- The paper introduces a scalable Test-Time Training framework to enhance chemical exploration in drug design.
- It employs a modified policy-gradient RL algorithm on SMILES representations, achieving near-optimal results with 128 agents.
- The study benchmarks performance using the MolExp metric, highlighting the superiority of independent agents over cooperative RL strategies.

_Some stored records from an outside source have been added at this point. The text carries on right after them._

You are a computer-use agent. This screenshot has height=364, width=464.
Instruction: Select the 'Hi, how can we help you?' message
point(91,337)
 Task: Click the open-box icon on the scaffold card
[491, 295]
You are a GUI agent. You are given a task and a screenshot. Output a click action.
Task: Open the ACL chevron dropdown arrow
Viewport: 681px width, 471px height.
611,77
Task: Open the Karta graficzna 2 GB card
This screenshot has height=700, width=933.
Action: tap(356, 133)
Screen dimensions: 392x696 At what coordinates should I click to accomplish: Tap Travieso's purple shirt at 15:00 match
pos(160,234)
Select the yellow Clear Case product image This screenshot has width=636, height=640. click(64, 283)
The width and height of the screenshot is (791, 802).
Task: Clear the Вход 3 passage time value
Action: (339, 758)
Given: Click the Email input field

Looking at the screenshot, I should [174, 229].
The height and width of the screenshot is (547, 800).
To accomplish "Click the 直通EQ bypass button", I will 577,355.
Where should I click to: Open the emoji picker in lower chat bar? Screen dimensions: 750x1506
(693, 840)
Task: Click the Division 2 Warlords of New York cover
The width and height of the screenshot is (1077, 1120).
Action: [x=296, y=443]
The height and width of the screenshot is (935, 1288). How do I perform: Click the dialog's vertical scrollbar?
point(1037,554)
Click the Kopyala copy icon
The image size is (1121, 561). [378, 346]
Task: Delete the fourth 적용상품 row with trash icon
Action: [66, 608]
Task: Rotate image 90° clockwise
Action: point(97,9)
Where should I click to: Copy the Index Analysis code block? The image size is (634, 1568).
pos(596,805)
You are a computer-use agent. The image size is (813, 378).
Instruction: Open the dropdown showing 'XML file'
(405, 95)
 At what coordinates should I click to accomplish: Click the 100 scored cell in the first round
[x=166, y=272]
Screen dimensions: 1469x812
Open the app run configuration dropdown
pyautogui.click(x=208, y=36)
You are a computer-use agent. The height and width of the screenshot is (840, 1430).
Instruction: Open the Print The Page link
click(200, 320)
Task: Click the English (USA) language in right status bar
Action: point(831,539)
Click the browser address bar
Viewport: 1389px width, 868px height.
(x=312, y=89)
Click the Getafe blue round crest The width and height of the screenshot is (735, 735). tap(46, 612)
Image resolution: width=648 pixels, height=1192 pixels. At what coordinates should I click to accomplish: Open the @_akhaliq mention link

Test-Time Training Scaling Laws for Chemical Exploration in Drug Design
Introduction
In recent years, the application of Chemical LLMs (CLMs) using Reinforcement Learning (RL) has gained traction in the field of drug discovery. Despite their promise, these models face significant challenges, including mode collapse, which hampers their ability to explore chemical spaces efficiently. Inspired by Test-Time Training (TTT) techniques used in large-scale LLMs, this study proposes a scalable framework aimed at enhancing chemical exploration through the application of TTT to CLMs. The research introduces a novel benchmark called MolExp, designed to measure the exploration efficiency of RL-trained CLMs in discovering structurally diverse yet biologically similar compounds, reflecting realistic drug design challenges.
Methods
The study employs a modified RL approach, leveraging a policy-gradient algorithm with REINFORCE, to optimize CLMs based on SMILES representations. The temporal dynamic of chemical space exploration is modeled as a Markov Decision Process (MDP), with RL agents iteratively optimizing molecular trajectories for desired chemical properties. The novel MolExp benchmark emphasizes the identification of diverse molecules and evaluates models based on their trajectory through chemical space. This approach is further extended by introducing cooperative RL strategies, aiming to enhance the exploration efficiency through agent coordination.
Results
The experimental results reveal that scaling the TTT process by increasing the number of independent RL agents leads to a significant improvement in exploration efficiency, following a log-linear law. Figures demonstrate that with up to 128 agents, the MolExp task was nearly solved, indicating the practicality of the approach.


Figure 1: Scaling the number of independent RL agents, each demonstrating improved exploration efficiency on the MolExp benchmark.
Furthermore, when traditional methods of increasing TTT training time were tested, they displayed diminishing returns, highlighting the superiority of scaling in terms of agent numbers over extended training durations. Additionally, cooperative RL strategies were evaluated, and while they showed potential in enhancing diversity, they did not surpass the performance of independent agent strategies.

Figure 2: Performance comparison of cooperative RL strategies on the MolExpL benchmark, illustrating the challenges of achieving significant improvements over independent agents.
Implications
The proposed scaling laws for TTT present a critical advancement in the efficient exploration of vast chemical spaces, directly impacting AI-driven drug discovery processes. By optimizing agent scalability, the framework offers a clear path toward enhancing the discovery of diverse candidate molecules, ultimately accelerating and refining drug development pipelines. The MolExp benchmark sets a new standard for assessing molecular exploration capabilities, emphasizing the need for diverse and efficient chemical exploration.
Conclusion
This study provides a novel framework for scaling TTT in CLMs to improve chemical exploration efficiency significantly. The introduction of the MolExp benchmark underscores the importance of efficient search strategies in drug discovery and sets the stage for future research focused on optimizing and diversifying algorithmic approaches for generative molecular design. As computational strategies continue to evolve, the scalability and adaptability of RL approaches in CLM contexts will be pivotal in overcoming current limitations in AI-driven drug discovery.